-- Assignment --
With the pictures left out, restate every entry word for word.

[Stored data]
■ ■ ■ ■ ■ ■ ■

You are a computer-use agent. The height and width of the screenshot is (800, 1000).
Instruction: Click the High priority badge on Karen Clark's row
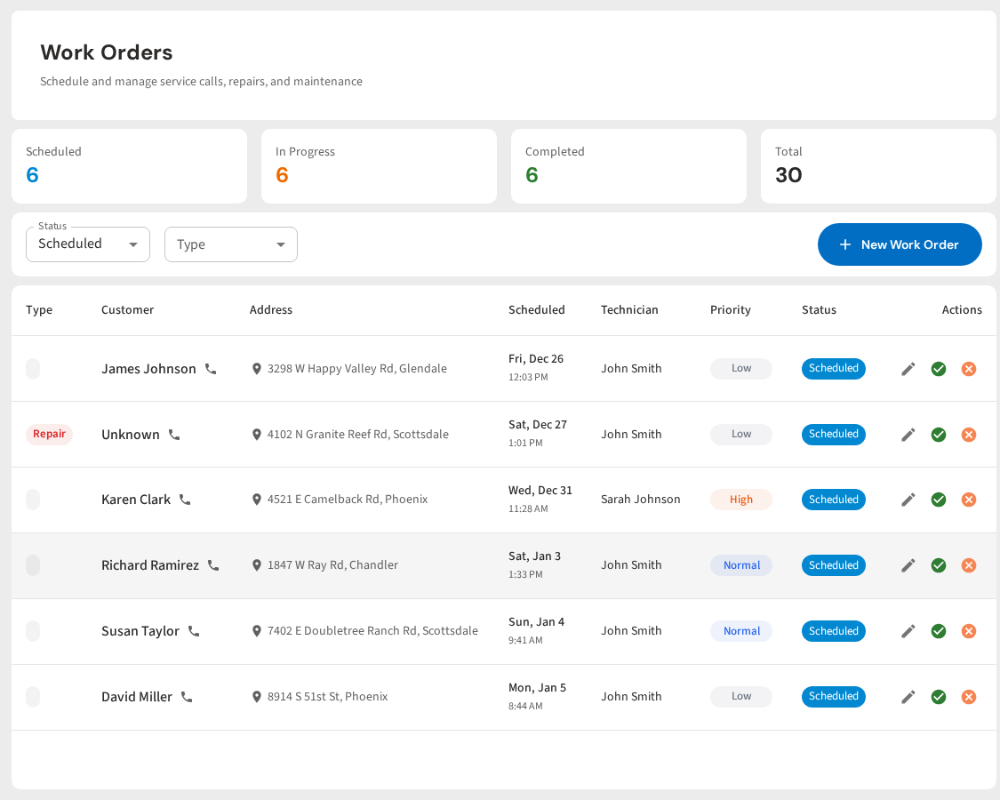[x=740, y=500]
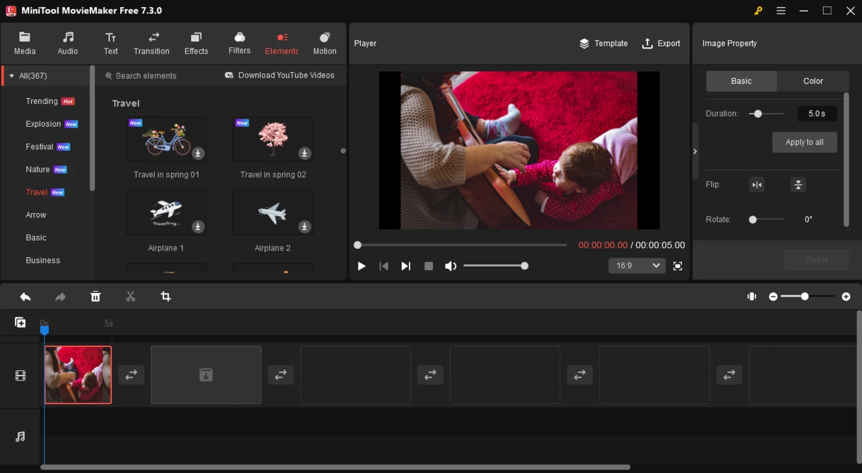This screenshot has height=473, width=862.
Task: Delete the selected clip with trash icon
Action: pos(95,297)
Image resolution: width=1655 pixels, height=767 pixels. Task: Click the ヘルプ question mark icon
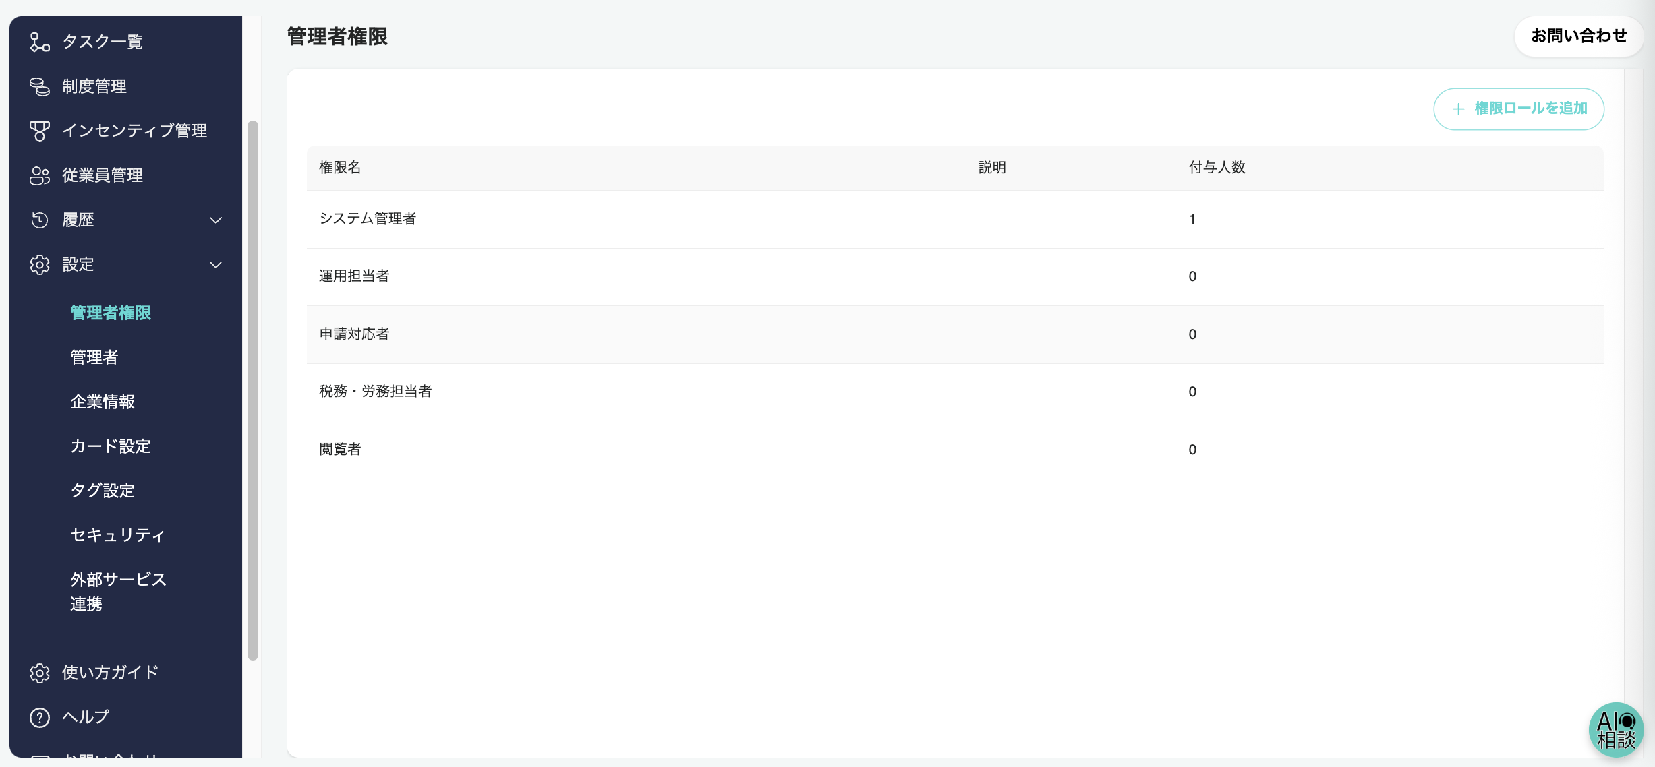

■ ■ ■ ■ ■ ■ ■

-- Exercise output --
You are a computer-use agent. The height and width of the screenshot is (800, 1000).
Instruction: Click the High priority badge on Karen Clark's row
[x=740, y=500]
This screenshot has height=473, width=862.
Task: Delete the selected clip with trash icon
Action: pos(95,297)
Image resolution: width=1655 pixels, height=767 pixels. Task: Click the ヘルプ question mark icon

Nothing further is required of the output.